Curves are infinitely more appealing to David Millstein than angles. The core of his family’s modified earthship is egg shaped and whimsically ringed with Navy-surplus portholes.

On a former soybean field in the rolling hills of northern Kansas, a few miles outside Lawrence, David and Susan Millstein’s contribution to environmental sustainability curves and bends around the Kansas landscape like an undulating gray ribbon. It’s an earthship. To be more precise, it’s a variation on the theme of this green building technology, which incorporates into its design thermal walls built of used automobile tires filled with earth from the site and passive solar heating.
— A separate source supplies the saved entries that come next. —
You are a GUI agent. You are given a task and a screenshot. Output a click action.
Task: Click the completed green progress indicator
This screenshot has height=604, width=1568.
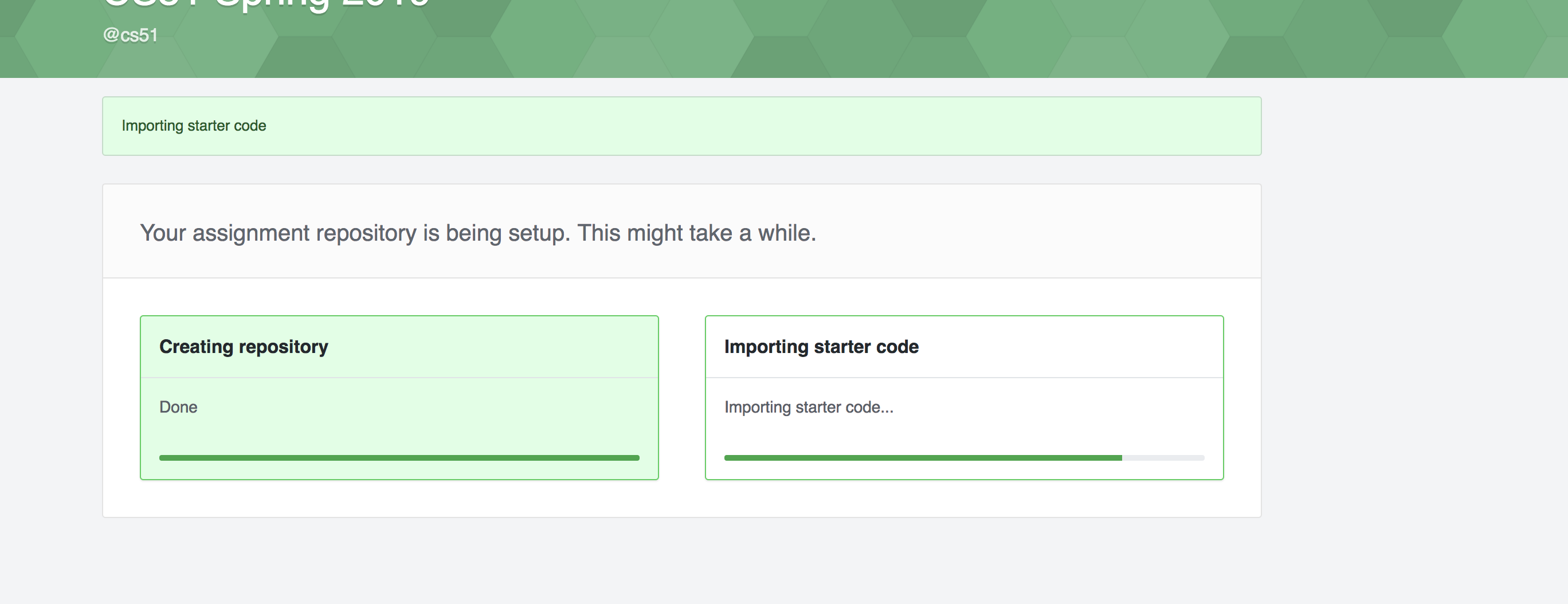pyautogui.click(x=399, y=457)
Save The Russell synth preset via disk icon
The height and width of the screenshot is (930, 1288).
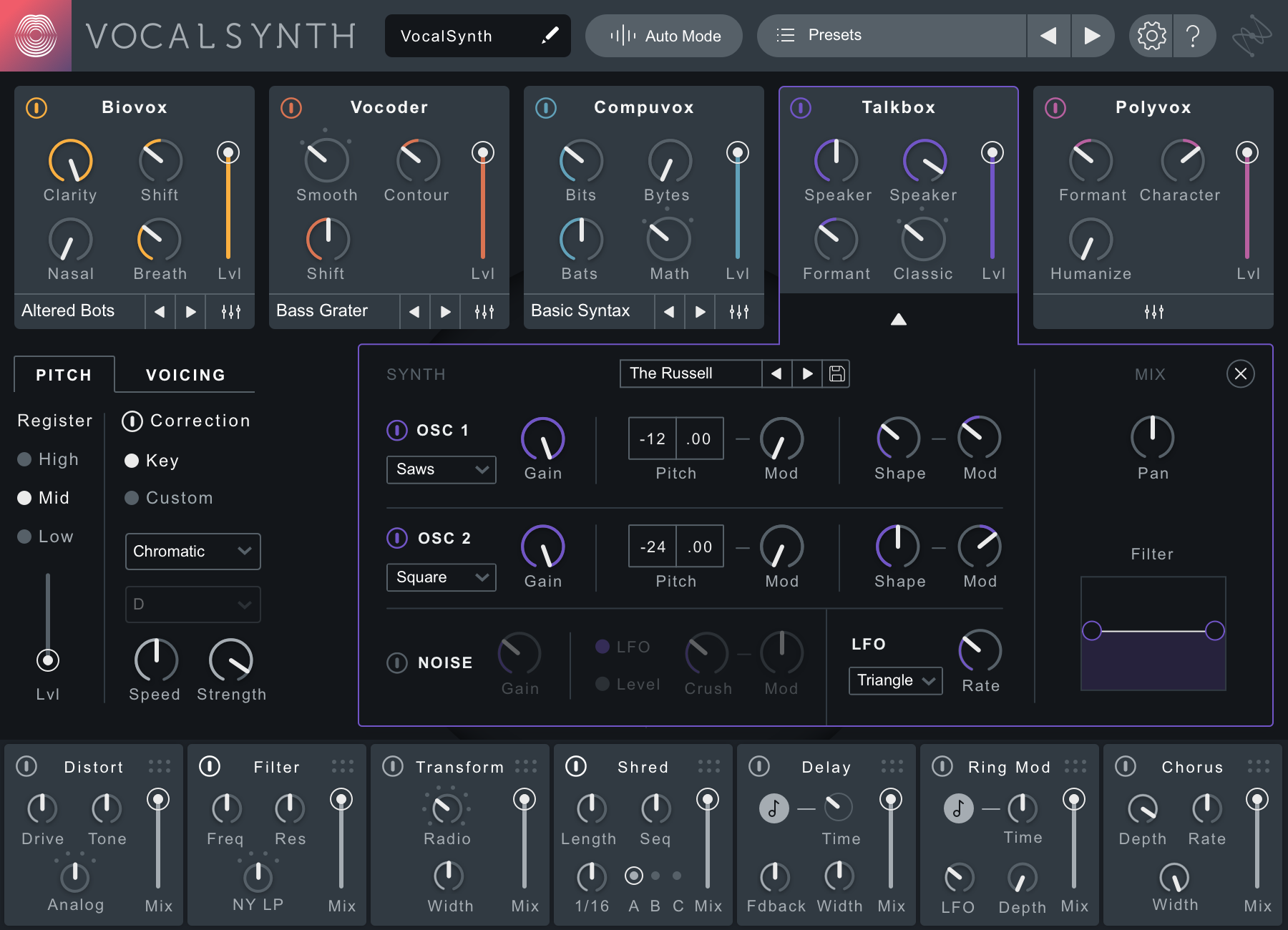837,373
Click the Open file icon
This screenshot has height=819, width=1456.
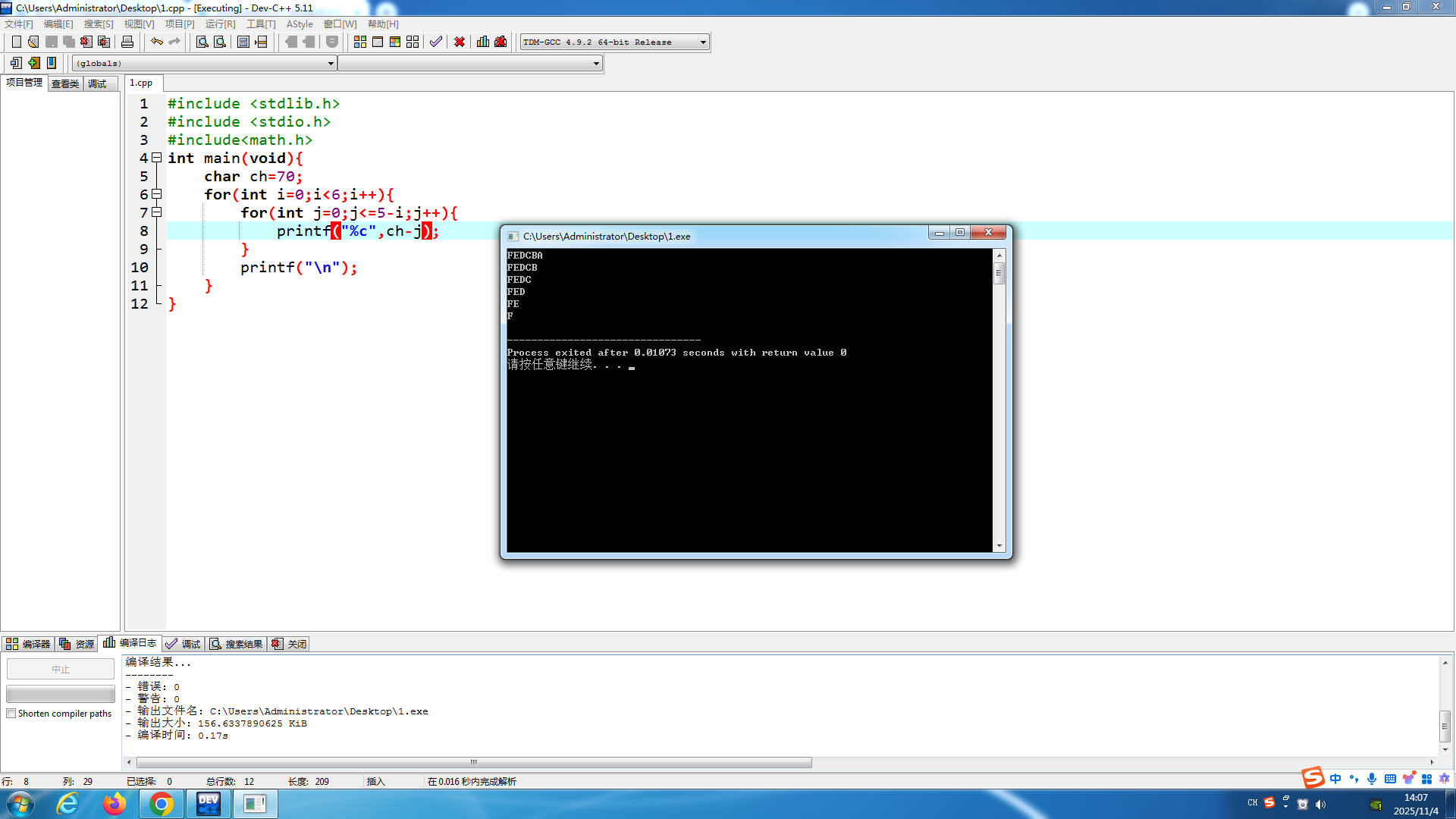pos(33,42)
Ten years’ worth of lovingly collected recycled building materials are incorporated into the modified earthship’s construction. Its windows are framed with cypress rescued from a mushroom barn; recycled flooring from a University of Kansas handball court covers the dining/activity room floor. The living room floor is fashioned of planks from old tobacco sheds in Louisiana, and the marble floor in the home’s entry hall comes from a hospital in Kansas City. The opening portholes that add a touch of whimsy to the second story are Navy surplus. All the interior walls get their color from tinted plaster, not paint.

Safe and sound

The house, which covers 2,700 square feet–3,000 square feet with the sunroom–is light and airy yet massive and secure at the same time. The first floor contains the living room, greenhouse, bedrooms for three children who are now grown (although daughter Casey, age nineteen, still lives at home while attending University of Kansas), and the dining activity room–which the Millsteins call “The Egg” because of its shape. The second floor contains the master suite and reading nook. And besides fulfilling the Millsteins’ desire to tread lightly on the earth, it’s exactly what they were looking for to insulate themselves from the endless Kansas prairie winds.

“We wanted this house to be passive solar and to use recycled materials, but we also wanted to let the wind play with this house rather than fight it,” explains David, who has a background in building restoration. According to Susan, the house has achieved their objectives and more. “There’s wonderful lighting that accompanies passive solar heating,” she says. “I love the light, and I wanted to use all these wonderful materials David had accumulated over the years.”

The house has cut their energy bills drastically. David says they spend about half what they paid for propane at the family’s former residence, a Victorian farmhouse. It’s also wired to accept direct current (DC) if the Millsteins ever go completely off the energy grid. “Being off the grid would be perfection, but the payback is so extended we thought conservation would be more pragmatic,” David says.